- DATA EXCERPTS
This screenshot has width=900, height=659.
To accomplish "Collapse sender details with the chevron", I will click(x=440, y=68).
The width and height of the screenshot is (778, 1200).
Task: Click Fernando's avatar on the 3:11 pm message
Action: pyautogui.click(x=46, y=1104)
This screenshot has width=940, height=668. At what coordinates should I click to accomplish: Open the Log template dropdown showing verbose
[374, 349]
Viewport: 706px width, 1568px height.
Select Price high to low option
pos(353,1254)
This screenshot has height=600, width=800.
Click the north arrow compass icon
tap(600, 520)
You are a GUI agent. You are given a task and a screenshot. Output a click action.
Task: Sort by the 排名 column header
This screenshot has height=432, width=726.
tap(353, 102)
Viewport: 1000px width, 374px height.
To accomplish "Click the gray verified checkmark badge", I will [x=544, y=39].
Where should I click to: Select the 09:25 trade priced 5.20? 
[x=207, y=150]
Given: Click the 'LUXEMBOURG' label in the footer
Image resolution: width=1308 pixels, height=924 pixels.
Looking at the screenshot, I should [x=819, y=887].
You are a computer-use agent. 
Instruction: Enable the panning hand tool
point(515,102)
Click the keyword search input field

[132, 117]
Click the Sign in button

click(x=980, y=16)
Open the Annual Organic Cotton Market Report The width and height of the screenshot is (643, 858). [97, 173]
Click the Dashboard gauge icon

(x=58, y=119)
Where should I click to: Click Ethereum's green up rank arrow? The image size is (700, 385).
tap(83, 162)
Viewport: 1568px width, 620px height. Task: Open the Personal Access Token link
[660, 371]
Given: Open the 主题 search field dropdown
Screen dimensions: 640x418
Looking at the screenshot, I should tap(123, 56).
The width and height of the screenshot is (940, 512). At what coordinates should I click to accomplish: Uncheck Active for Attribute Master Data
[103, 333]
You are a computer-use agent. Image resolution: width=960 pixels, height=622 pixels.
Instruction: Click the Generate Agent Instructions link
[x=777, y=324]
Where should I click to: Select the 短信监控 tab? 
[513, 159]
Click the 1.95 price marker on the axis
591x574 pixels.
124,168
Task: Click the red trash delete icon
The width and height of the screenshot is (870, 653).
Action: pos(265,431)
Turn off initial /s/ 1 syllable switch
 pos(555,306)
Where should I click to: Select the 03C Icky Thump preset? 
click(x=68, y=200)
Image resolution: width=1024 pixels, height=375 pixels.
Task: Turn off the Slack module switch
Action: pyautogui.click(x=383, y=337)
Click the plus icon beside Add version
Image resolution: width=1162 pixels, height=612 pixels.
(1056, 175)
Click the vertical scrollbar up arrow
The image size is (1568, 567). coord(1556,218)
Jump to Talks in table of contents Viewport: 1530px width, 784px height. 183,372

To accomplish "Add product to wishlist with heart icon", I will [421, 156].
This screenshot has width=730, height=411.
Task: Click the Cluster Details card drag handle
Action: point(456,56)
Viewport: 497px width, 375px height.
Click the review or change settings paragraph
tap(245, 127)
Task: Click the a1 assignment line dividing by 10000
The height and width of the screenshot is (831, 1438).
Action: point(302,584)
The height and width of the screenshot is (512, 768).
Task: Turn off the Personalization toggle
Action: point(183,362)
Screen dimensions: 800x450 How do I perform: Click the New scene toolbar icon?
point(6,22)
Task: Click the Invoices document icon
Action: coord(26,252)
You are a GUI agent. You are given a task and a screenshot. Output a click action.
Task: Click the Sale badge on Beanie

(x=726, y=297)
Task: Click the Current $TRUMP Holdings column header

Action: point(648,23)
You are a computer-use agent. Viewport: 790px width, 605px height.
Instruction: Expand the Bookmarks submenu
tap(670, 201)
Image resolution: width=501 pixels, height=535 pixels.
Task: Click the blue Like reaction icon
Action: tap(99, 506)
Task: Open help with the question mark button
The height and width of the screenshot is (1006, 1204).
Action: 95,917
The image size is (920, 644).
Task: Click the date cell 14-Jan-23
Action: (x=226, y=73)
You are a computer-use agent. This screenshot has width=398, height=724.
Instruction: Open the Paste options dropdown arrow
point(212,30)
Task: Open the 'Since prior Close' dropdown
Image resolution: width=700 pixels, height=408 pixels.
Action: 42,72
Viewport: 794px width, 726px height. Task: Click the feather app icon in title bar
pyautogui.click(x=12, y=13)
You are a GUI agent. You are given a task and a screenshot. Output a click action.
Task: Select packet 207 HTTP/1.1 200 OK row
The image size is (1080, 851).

- YOUR GOAL
Since the material above must be kept intact, output it exactly as it is.

- WRITTEN ANSWER
This screenshot has width=900, height=659.
To accomplish "Collapse sender details with the chevron", I will click(x=440, y=68).
The width and height of the screenshot is (778, 1200).
Task: Click Fernando's avatar on the 3:11 pm message
Action: pyautogui.click(x=46, y=1104)
This screenshot has width=940, height=668. At what coordinates should I click to accomplish: Open the Log template dropdown showing verbose
[374, 349]
Viewport: 706px width, 1568px height.
Select Price high to low option
pos(353,1254)
This screenshot has height=600, width=800.
Click the north arrow compass icon
tap(600, 520)
You are a GUI agent. You are given a task and a screenshot. Output a click action.
Task: Sort by the 排名 column header
This screenshot has height=432, width=726.
tap(353, 102)
Viewport: 1000px width, 374px height.
To accomplish "Click the gray verified checkmark badge", I will [x=544, y=39].
Where should I click to: Select the 09:25 trade priced 5.20? 
[x=207, y=150]
Given: Click the 'LUXEMBOURG' label in the footer
Image resolution: width=1308 pixels, height=924 pixels.
Looking at the screenshot, I should [x=819, y=887].
You are a computer-use agent. 
Instruction: Enable the panning hand tool
point(515,102)
Click the keyword search input field

[132, 117]
Click the Sign in button

click(x=980, y=16)
Open the Annual Organic Cotton Market Report The width and height of the screenshot is (643, 858). [97, 173]
Click the Dashboard gauge icon

(x=58, y=119)
Where should I click to: Click Ethereum's green up rank arrow? The image size is (700, 385).
tap(83, 162)
Viewport: 1568px width, 620px height. Task: Open the Personal Access Token link
[660, 371]
Given: Open the 主题 search field dropdown
Screen dimensions: 640x418
Looking at the screenshot, I should tap(123, 56).
The width and height of the screenshot is (940, 512). At what coordinates should I click to accomplish: Uncheck Active for Attribute Master Data
[103, 333]
You are a computer-use agent. Image resolution: width=960 pixels, height=622 pixels.
Instruction: Click the Generate Agent Instructions link
[x=777, y=324]
Where should I click to: Select the 短信监控 tab? 
[513, 159]
Click the 1.95 price marker on the axis
591x574 pixels.
124,168
Task: Click the red trash delete icon
The width and height of the screenshot is (870, 653).
Action: pos(265,431)
Turn off initial /s/ 1 syllable switch
 pos(555,306)
Where should I click to: Select the 03C Icky Thump preset? 
click(x=68, y=200)
Image resolution: width=1024 pixels, height=375 pixels.
Task: Turn off the Slack module switch
Action: pyautogui.click(x=383, y=337)
Click the plus icon beside Add version
Image resolution: width=1162 pixels, height=612 pixels.
(1056, 175)
Click the vertical scrollbar up arrow
The image size is (1568, 567). coord(1556,218)
Jump to Talks in table of contents Viewport: 1530px width, 784px height. 183,372

To accomplish "Add product to wishlist with heart icon", I will [421, 156].
This screenshot has width=730, height=411.
Task: Click the Cluster Details card drag handle
Action: point(456,56)
Viewport: 497px width, 375px height.
Click the review or change settings paragraph
tap(245, 127)
Task: Click the a1 assignment line dividing by 10000
The height and width of the screenshot is (831, 1438).
Action: point(302,584)
The height and width of the screenshot is (512, 768).
Task: Turn off the Personalization toggle
Action: point(183,362)
Screen dimensions: 800x450 How do I perform: Click the New scene toolbar icon?
point(6,22)
Task: Click the Invoices document icon
Action: coord(26,252)
You are a GUI agent. You are given a task and a screenshot. Output a click action.
Task: Click the Sale badge on Beanie

(x=726, y=297)
Task: Click the Current $TRUMP Holdings column header

Action: point(648,23)
You are a computer-use agent. Viewport: 790px width, 605px height.
Instruction: Expand the Bookmarks submenu
tap(670, 201)
Image resolution: width=501 pixels, height=535 pixels.
Task: Click the blue Like reaction icon
Action: tap(99, 506)
Task: Open help with the question mark button
The height and width of the screenshot is (1006, 1204).
Action: 95,917
The image size is (920, 644).
Task: Click the date cell 14-Jan-23
Action: (x=226, y=73)
You are a computer-use agent. This screenshot has width=398, height=724.
Instruction: Open the Paste options dropdown arrow
point(212,30)
Task: Open the 'Since prior Close' dropdown
Image resolution: width=700 pixels, height=408 pixels.
Action: 42,72
Viewport: 794px width, 726px height. Task: Click the feather app icon in title bar
pyautogui.click(x=12, y=13)
You are a GUI agent. You are given a task and a screenshot. Output a click action.
Task: Select packet 207 HTTP/1.1 200 OK row
The image size is (1080, 851).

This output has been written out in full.